病院の怪 10
ユウが消えた。
緑の粒子となったユウはミナの手をすり抜け、笑って空へと還っていった。
いや。この世界がゲームだと認めたミナにとって、空に還ったというのは少し違うかもしれない。
ユウは消えた。空になんて還らない。ゲームの中の、決められた枠組みの中に再び収められただけ。
そしてミナも、死ねばきっと、この世界に取り込まれるのだろう。
─────「このせかいを、ころして」
ユウの言葉が、私が本当にするべきことを教えてくれた。
* * *
ミナの服はいつの間にか病院の入院服から着慣れた制服姿に戻っていた。エレベーターの中に置き忘れた鞄を回収して、ミナは四階へのボタンを押した。
鞄の中から手に取ったのは、『404号室|****』と書かれたプレートだった。
名前のところが掠れて読めないそれに、ミナは自分の名前が入るのだろうなとぼんやり思っていた。
ホラーゲームなら鉄板だ。実は自分は死んでいたとか、死んではいないけど意識不明で魂だけがこのおかしな世界に迷い込んだとか。恐らく自分は後者だろうなとミナは思った。きっと事故か何かでミナはこの病院に入院した。────いや、している。
その確信はミナの魂に刻み込まれた記憶だと今のミナは断言出来る。だからこそ信じられた。自分が忘れているだけで、今までミナがしてきた経験は体が覚えている。そしてそれは、幾度もミナを『死』から遠ざけてきた。
エレベーターが四階に着いたことを音で知らせる。
ゆっくりと開いた扉の先は先が見えないほど暗かった。ミナはスマートフォンの明かりを頼りにエレベーターから一歩踏み出した。

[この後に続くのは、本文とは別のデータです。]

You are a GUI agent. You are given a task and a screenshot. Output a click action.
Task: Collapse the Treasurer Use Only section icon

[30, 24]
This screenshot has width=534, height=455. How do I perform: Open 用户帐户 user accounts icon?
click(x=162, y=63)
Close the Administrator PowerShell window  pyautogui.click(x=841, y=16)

たった一人で暗闇の病院の中をスマートフォンの明かりだけで進むミナのメンタルは強かった。
そうでなければホラーゲームの主人公なんてしてられないだろう。例えそれがそうであれとこの世界に望まれて生まれたミナの性格だったとしても、今はそれに感謝しよう。お陰でミナは足が竦むことなく前に進むことが出来るのだから。
暗い以外は特に問題もなく、直感(という名の魂に刻み込まれた記憶)により、ミナは迷うことなく404号室の扉の前に訪れた。

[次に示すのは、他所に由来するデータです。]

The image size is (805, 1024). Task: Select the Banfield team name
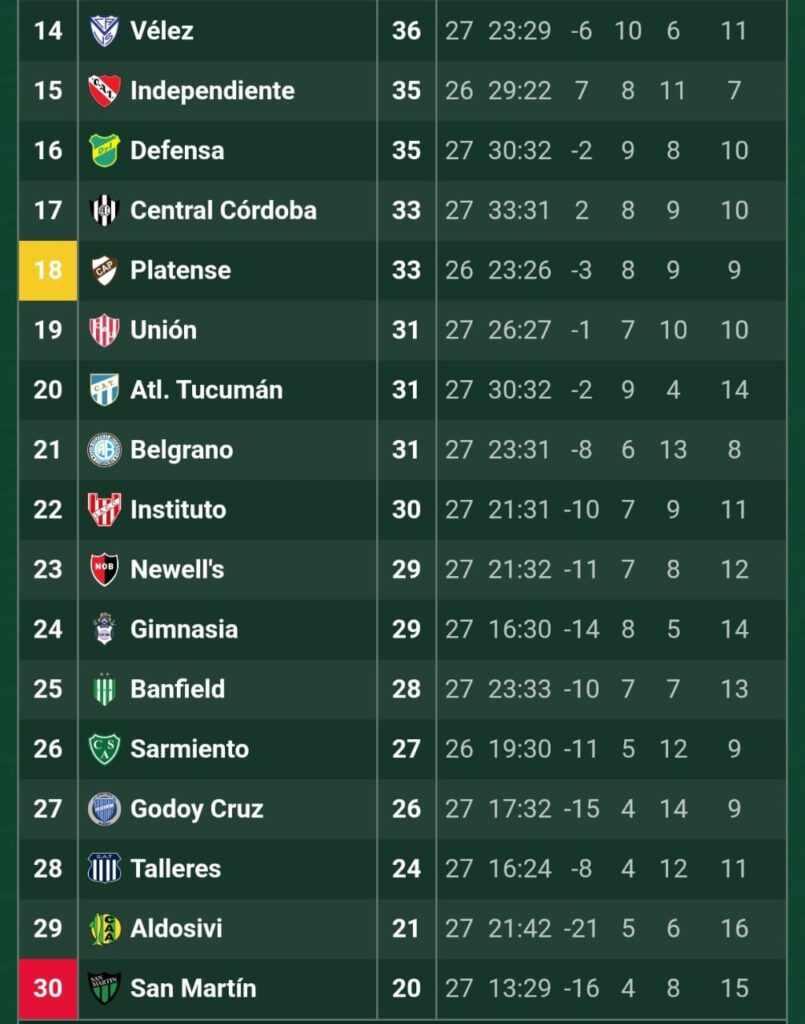pyautogui.click(x=177, y=689)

403号室と書かれたプレートと405号室と書かれたプレートの間にプレートの無い部屋があった為、割と簡単に見つけられた。
ミナは持っていたプレートにスマートフォンの明かりを頼りに自分の名前を書き込むと、ここにはめろと言わんばかりの空間に持っていたプレートを嵌め込んだ。名前を書いたのはこうした方が早いと思ったからだ。

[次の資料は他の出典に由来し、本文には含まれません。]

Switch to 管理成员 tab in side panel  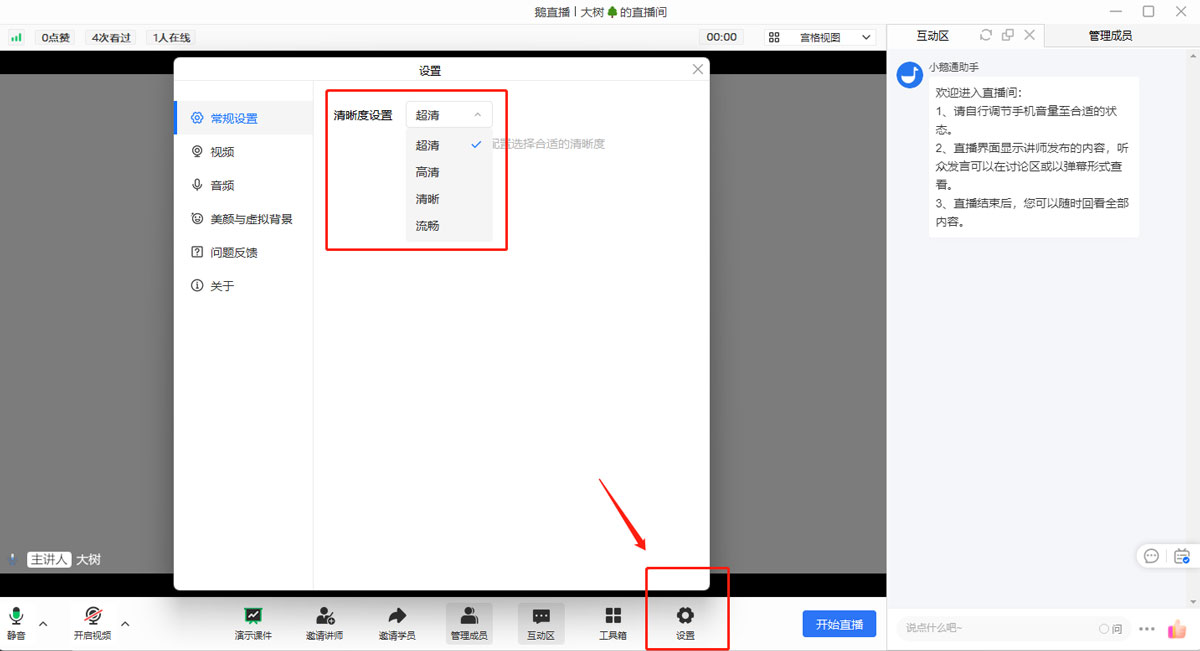(x=1110, y=36)
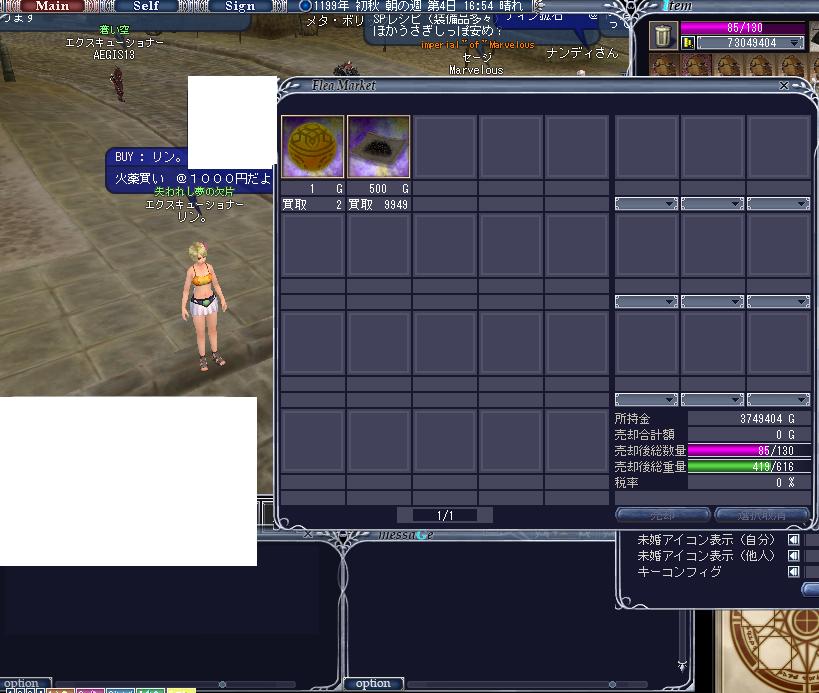Open the 73049404 money dropdown

(795, 43)
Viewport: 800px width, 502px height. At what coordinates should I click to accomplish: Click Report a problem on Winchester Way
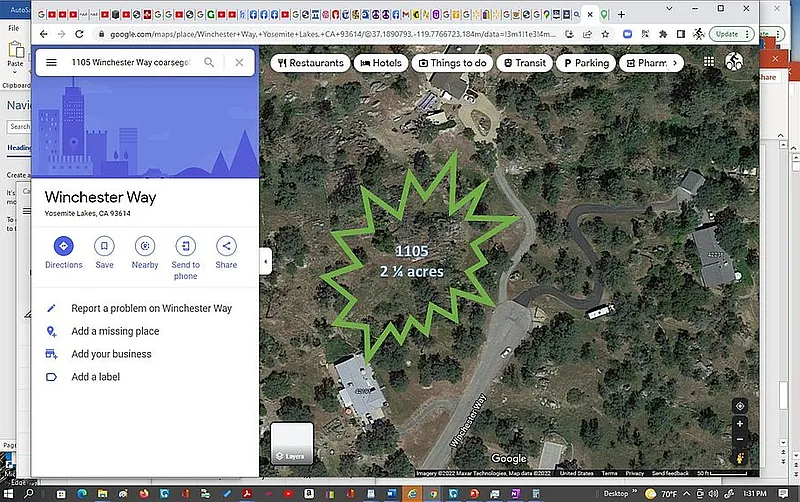[x=151, y=308]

実際、それは半分正しかった。ただ、本来なら汚れて読めない箇所を綺麗に拭けば、名前を書くという行為は必要なかった。
しかし、汚れを落とす為にはまず綺麗な布を見つけるために二階にあるリネン室に行き布を拝借しなければならない。次に病院の三階にある食堂へ行って布を濡らし、その布でプレートを一度拭かなければならなかった。そして、そこでようやくミナは掠れて読めなかった箇所に自分の名前が書かれていることを知るのだ。
しかしミナは掠れて見えない字はそのままに持っていた名前ペンで上書きするように文字を書いた。この方が早いからである。
ガチャッと鍵が開く音がした。
エンディングまで、もう少し─…。